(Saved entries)
================

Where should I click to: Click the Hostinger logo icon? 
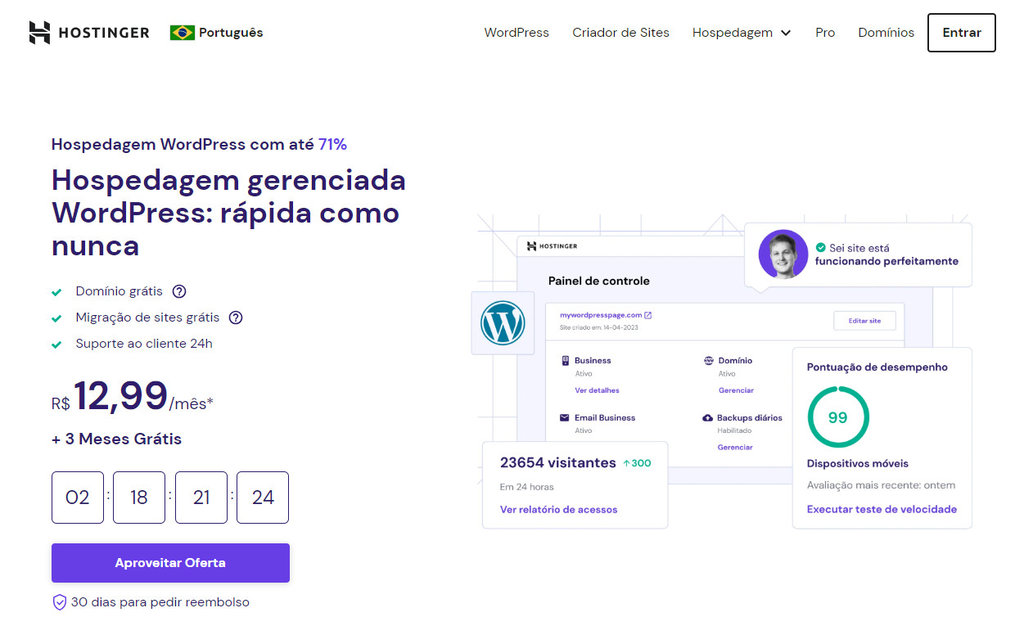(39, 33)
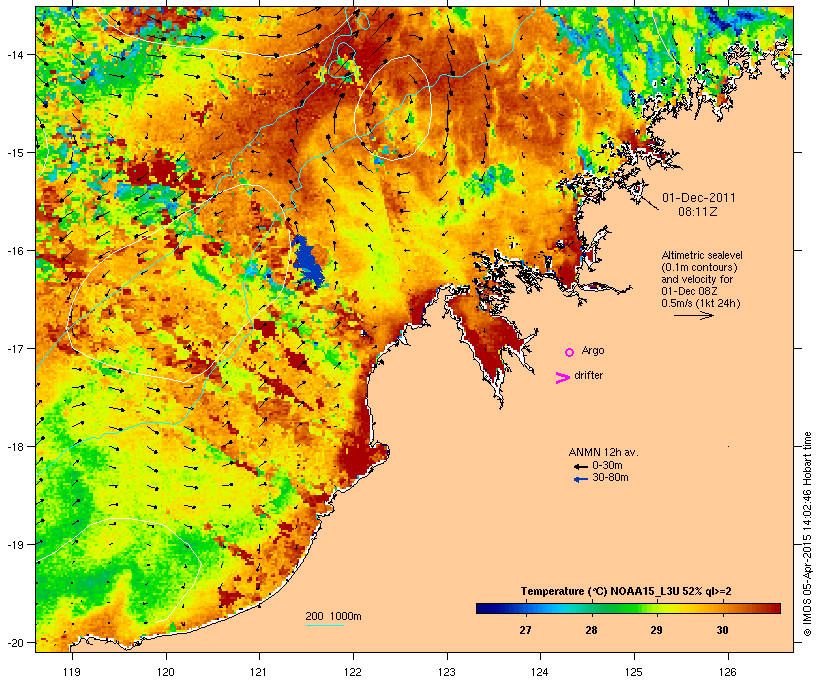The image size is (820, 680).
Task: Click the ANMN 12h av. legend heading
Action: [603, 452]
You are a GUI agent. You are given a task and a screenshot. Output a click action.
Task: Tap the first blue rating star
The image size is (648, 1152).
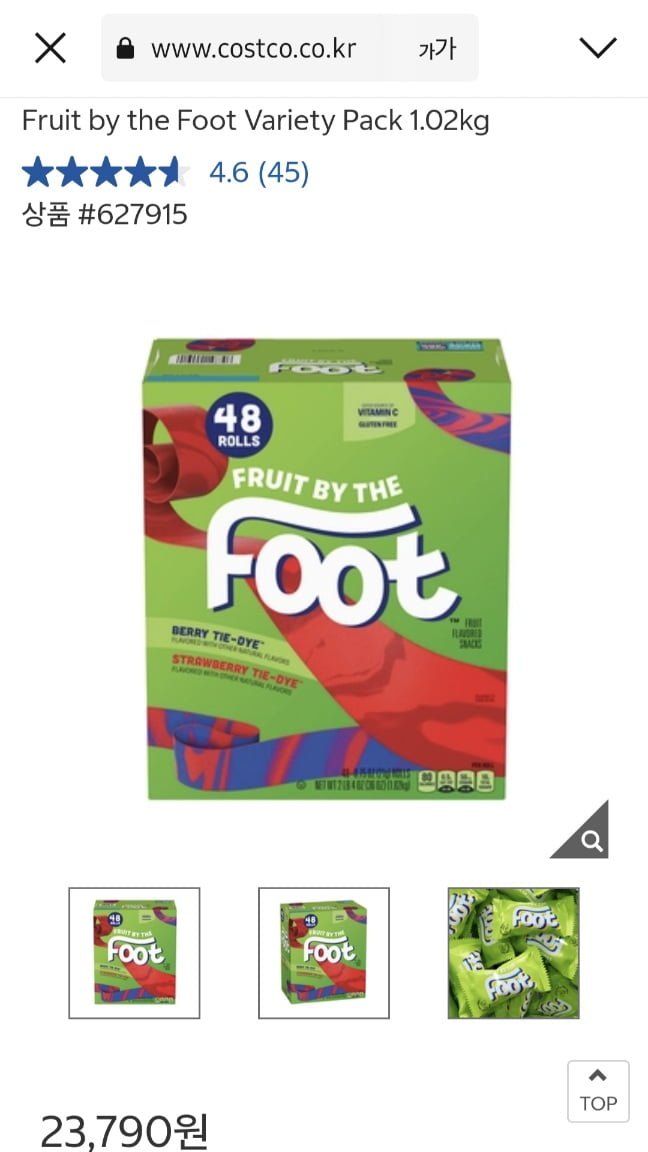(x=37, y=173)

================

* **Task to carry out**: The copy must begin at the line containing "Task: Tap the first blue rating star" and end at the last line of the data above, with every line retyped exactly and no pictures included.

* **Task response**:
Task: Tap the first blue rating star
The image size is (648, 1152).
(x=37, y=173)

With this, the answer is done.